Clinical radiotherapy data clearly demonstrate the link between the quality and safety of radiation treatments and the outcome for patients. The medical physicist plays an essential role in this process. To ensure the highest quality treatments, the medical physicist must understand and employ modern quality improvement techniques. This extends well beyond the duties traditionally associated with prescriptive QA measures. This session will review the current best practices for improving quality and safety in radiation therapy.

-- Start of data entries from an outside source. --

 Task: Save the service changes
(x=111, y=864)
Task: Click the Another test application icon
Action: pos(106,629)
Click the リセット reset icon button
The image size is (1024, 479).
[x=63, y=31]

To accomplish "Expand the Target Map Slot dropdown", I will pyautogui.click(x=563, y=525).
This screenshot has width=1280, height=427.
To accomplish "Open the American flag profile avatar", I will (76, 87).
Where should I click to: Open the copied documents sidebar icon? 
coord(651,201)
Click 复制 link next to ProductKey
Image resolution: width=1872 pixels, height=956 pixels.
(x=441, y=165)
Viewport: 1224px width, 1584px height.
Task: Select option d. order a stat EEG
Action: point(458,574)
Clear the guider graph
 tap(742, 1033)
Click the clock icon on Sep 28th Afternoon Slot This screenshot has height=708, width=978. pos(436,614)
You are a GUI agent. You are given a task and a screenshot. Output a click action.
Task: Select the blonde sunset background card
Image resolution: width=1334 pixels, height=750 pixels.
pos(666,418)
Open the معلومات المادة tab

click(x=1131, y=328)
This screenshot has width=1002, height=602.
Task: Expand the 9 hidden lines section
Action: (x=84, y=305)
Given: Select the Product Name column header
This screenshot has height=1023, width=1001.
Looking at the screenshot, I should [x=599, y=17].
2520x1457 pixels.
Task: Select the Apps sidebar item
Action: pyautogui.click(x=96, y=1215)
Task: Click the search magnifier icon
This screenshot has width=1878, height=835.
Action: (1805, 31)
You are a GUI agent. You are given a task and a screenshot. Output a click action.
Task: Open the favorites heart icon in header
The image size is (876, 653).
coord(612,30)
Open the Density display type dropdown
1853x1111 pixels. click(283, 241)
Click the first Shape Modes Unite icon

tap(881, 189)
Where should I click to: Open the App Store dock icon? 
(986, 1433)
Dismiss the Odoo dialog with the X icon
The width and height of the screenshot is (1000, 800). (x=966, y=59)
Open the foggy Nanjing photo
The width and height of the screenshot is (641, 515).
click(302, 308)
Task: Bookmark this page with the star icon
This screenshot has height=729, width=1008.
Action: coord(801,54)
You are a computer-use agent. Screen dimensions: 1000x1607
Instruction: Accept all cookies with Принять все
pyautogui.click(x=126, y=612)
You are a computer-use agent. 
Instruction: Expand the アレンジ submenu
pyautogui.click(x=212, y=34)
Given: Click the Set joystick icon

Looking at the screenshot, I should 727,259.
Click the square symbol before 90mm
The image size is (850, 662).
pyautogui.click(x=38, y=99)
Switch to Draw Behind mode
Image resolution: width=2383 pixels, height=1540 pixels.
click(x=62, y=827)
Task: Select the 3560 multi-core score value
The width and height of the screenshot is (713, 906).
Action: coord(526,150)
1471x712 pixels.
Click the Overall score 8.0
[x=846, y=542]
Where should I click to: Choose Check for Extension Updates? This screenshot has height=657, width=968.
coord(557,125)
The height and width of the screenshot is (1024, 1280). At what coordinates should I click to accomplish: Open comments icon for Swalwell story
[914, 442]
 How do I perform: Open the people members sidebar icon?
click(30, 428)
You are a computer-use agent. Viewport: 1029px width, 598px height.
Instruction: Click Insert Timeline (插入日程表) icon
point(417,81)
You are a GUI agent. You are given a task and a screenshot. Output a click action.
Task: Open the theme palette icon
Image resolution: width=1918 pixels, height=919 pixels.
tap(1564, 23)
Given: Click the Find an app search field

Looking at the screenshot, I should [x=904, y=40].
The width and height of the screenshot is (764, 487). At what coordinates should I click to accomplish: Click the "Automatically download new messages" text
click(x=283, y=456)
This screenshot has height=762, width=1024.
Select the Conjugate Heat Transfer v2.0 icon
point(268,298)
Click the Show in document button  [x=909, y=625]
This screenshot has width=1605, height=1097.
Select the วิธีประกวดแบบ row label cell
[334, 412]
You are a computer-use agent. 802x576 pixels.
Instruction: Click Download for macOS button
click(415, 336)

General elements of quality management will be reviewed including: what makes a good quality management structure, the use of prospective risk analysis such as FMEA, and the use of incident learning. All of these practices are recommended in society-level documents and are incorporated into the new Practice Accreditation program developed by ASTRO. To be effective, however, these techniques must be practical in a resource-limited environment. This session will therefore focus on practical tools such as the newly-released radiation oncology incident learning system, RO-ILS, supported by AAPM and ASTRO.
With these general constructs in mind, a case study will be presented of quality management in an SBRT service. An example FMEA risk assessment will be presented along with incident learning examples including root cause analysis.
As the physicist's role as “quality officer” continues to evolve it will be essential to understand and employ the most effective techniques for quality improvement. This session will provide a concrete overview of the fundamentals in quality and safety.
- 1.Recognize the essential elements of a good quality management system in radiotherapy.
- 2.Understand the value of incident learning and the AAPM/ASTRO ROILS incident learning system.
- 3.Appreciate failure mode and effects analysis as a risk assessment tool and its use in resource-limited environments.
- 4.Understand the fundamental principles of good error proofing that extends beyond traditional prescriptive QA measures.